Advertisement

Alibaba says new AI model Qwen2 bests Meta’s Llama 3 in tasks like maths and coding

  • Alibaba said its latest large language model holds up against the most cutting-edge open-source models like those from Facebook owner Meta Platforms

Reading Time:2 minutes
Why you can trust SCMP
0
Alibaba is touting the advantages of its latest Tongyi Qianwen model, saying it rivals the sophistication of Llama 3, the open-source model from Facebook owner Meta Platforms. Photo: Shutterstock
Ben Jiangin Beijing
Alibaba Group Holding, the e-commerce giant that is investing heavily in generative artificial intelligence (AI), has updated its open-source AI models with claims of besting Meta Platforms’ Llama 3 model in certain tasks.
Alibaba Cloud on Friday launched Qwen2 – the second iteration of its open-source Tongyi Qianwen family of large language models (LLM), the technology behind chatbots such as OpenAI’s ChatGPT – with a series of updates including multilingual pre-training and an expanded the context window. That means it now allows for much longer queries and answers, putting in it the league of the world’s most powerful open source LLMs.

Qwen2 comes in five variations. The high-end Qwen2-72B model consistently offered better results than Meta’s Llama 3-70B – the strongest open-source AI model from the Facebook owner – in various benchmark tests, according to Alibaba. Tests include maths, coding, natural and social sciences, engineering and the humanities, the company said in a post published to the model’s official GitHub page.

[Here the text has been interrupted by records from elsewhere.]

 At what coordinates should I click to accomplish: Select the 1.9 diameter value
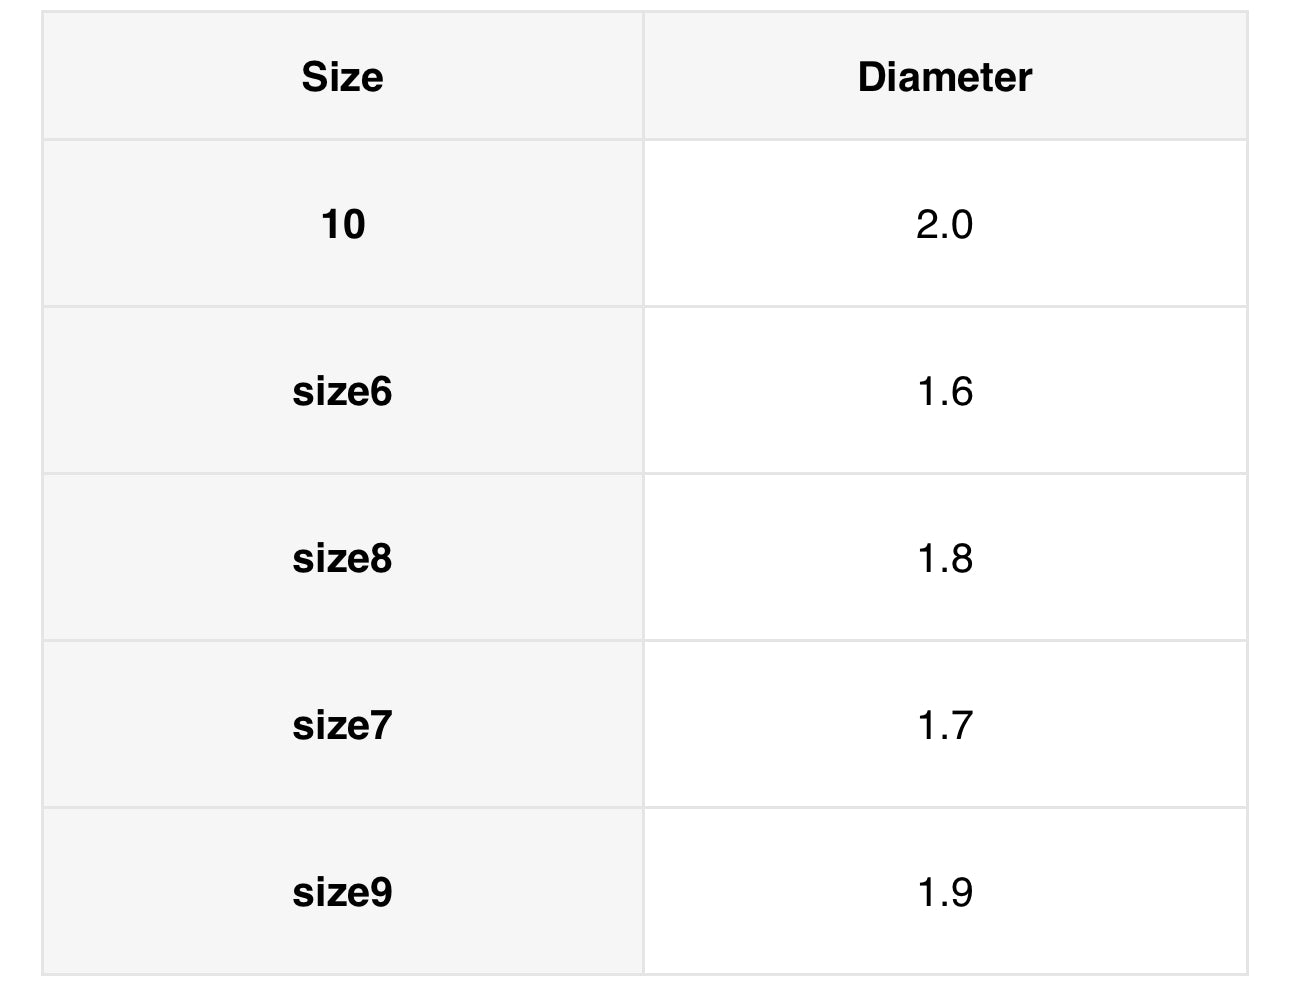pos(944,892)
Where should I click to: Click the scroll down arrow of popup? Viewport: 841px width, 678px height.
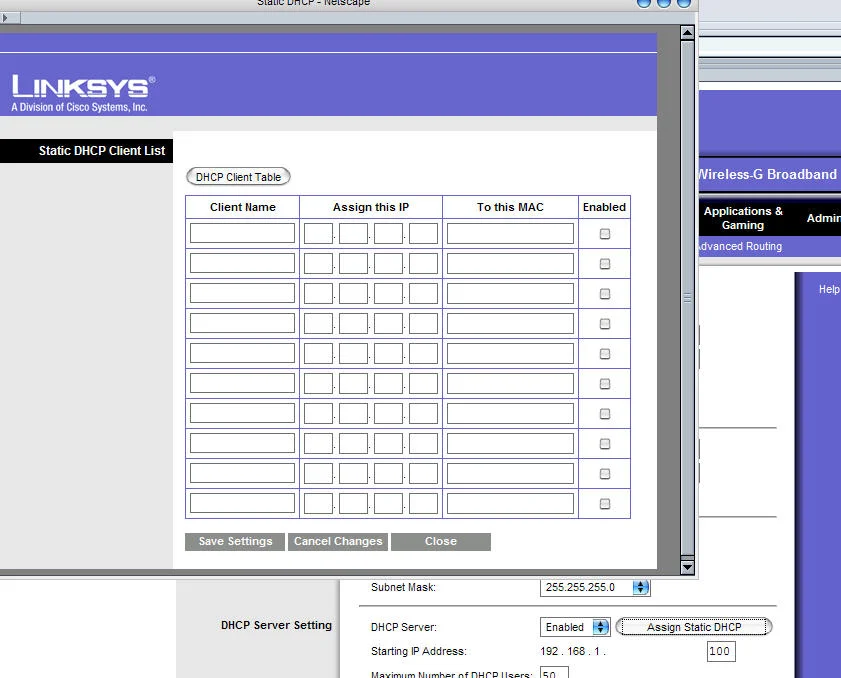pyautogui.click(x=687, y=567)
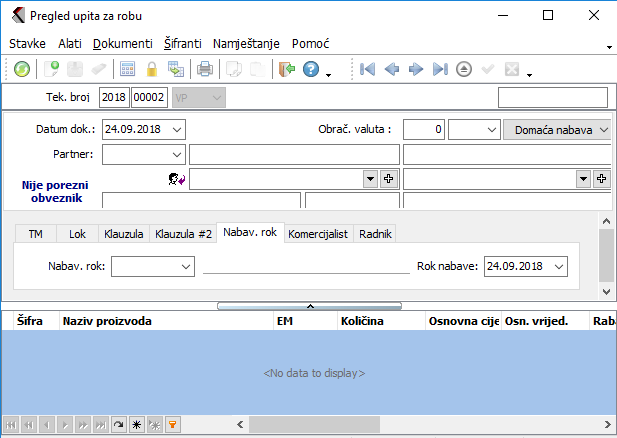Viewport: 617px width, 438px height.
Task: Jump to last record in toolbar
Action: [x=440, y=69]
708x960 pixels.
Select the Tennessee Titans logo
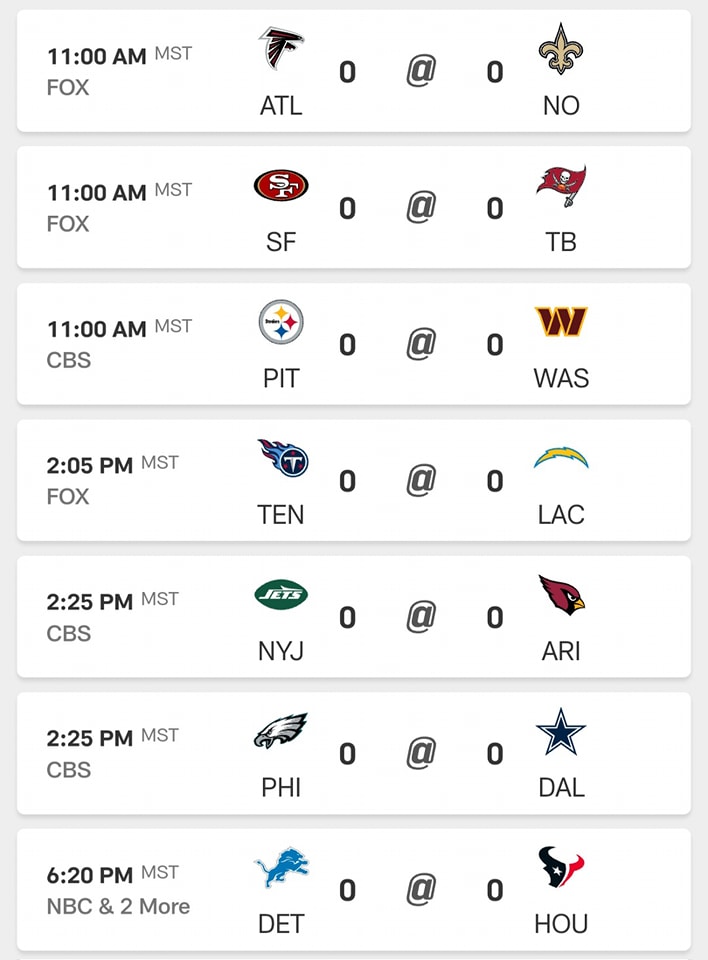pyautogui.click(x=282, y=458)
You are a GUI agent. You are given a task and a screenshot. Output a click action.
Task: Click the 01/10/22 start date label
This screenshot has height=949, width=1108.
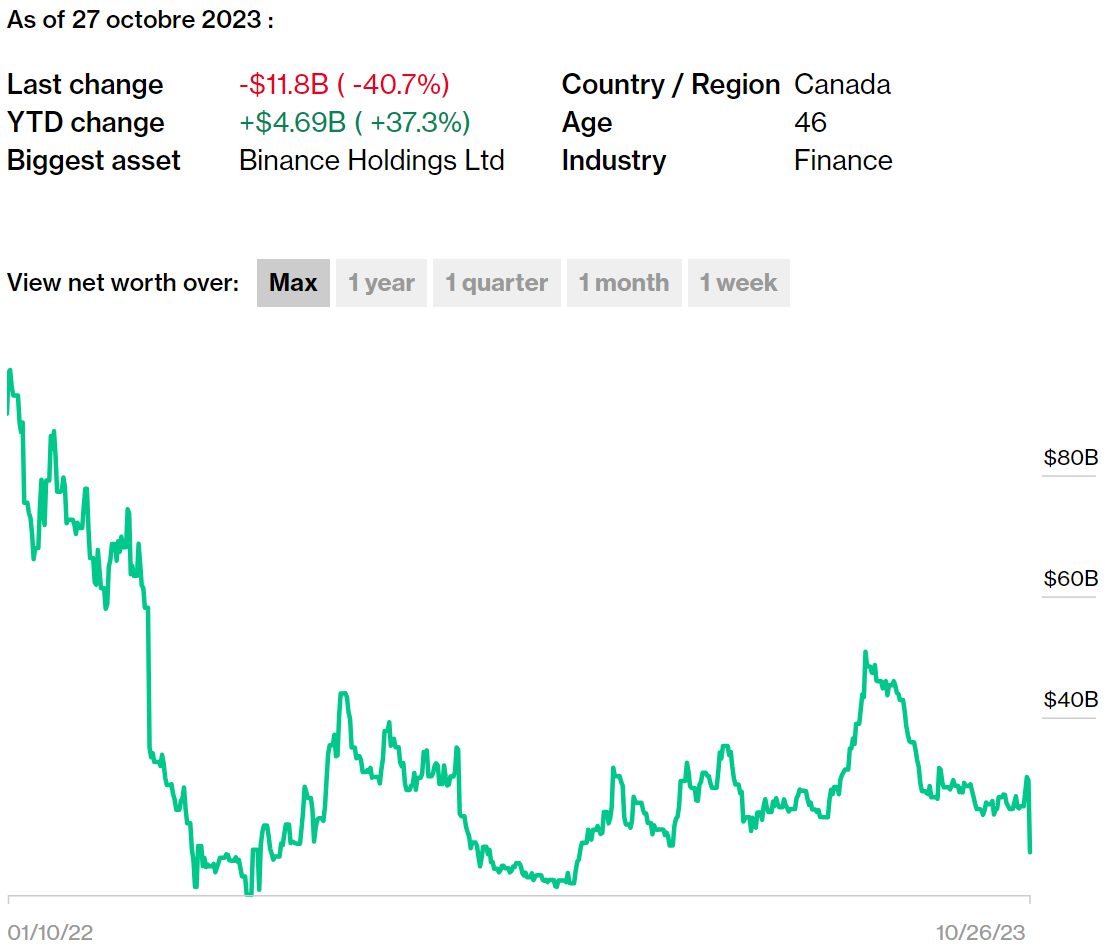point(51,932)
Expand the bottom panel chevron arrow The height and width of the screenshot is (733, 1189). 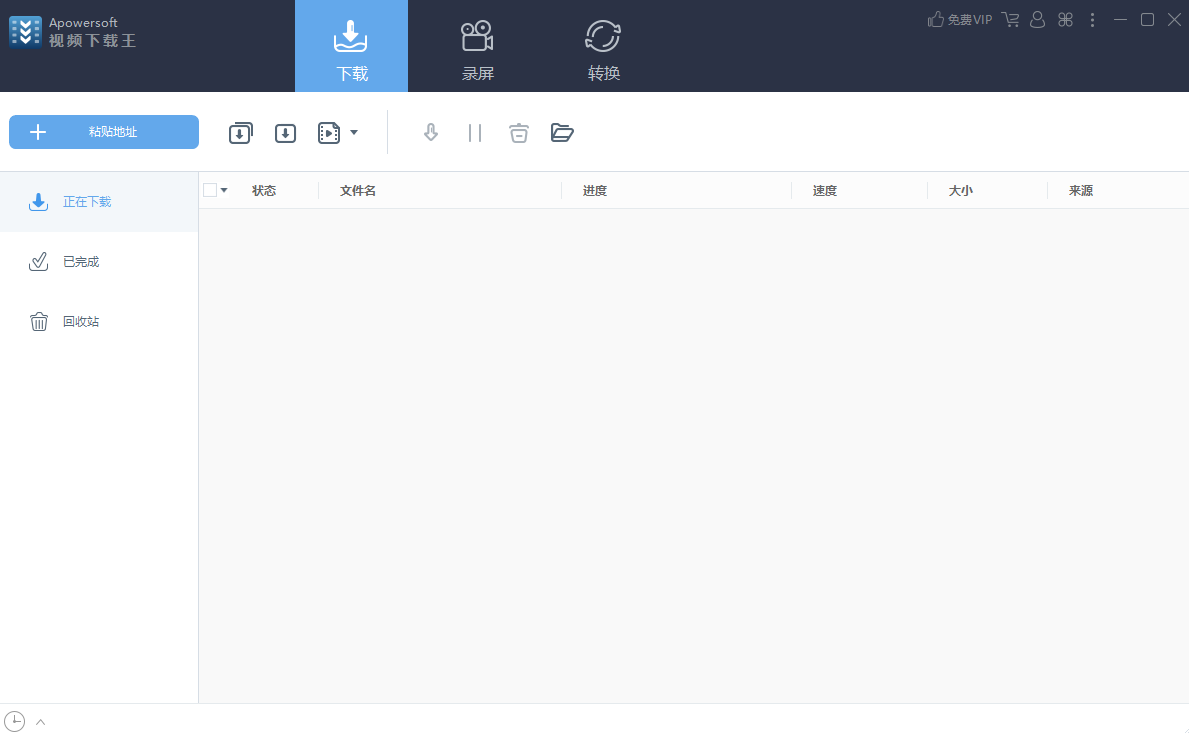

Alibaba, which owns the South China Morning Post, has launched Qwen2 just one month after unveiling Tongyi Qianwen 2.5, which is closed source. The company said at the time that model performs better in various Chinese capabilities than GPT-4, OpenAI’s most advanced model, which is also closed source.

The five variations of Alibaba’s Qwen2, from the more nimble Qwen2-0.5B to its most sophisticated Qwen2-72B, have between 490 million and 72.7 billion parameters. They are also trained on 27 languages, in addition to Chinese and English: nine from Europe, four from the Middle East, and 14 from Asia.

The rapid follow-up launch of a new AI model, with capabilities matching leading global models, reflects the confidence that the Chinese firm has in funnelling an increasing amount of resources into an AI race that has engulfed much of the tech industry.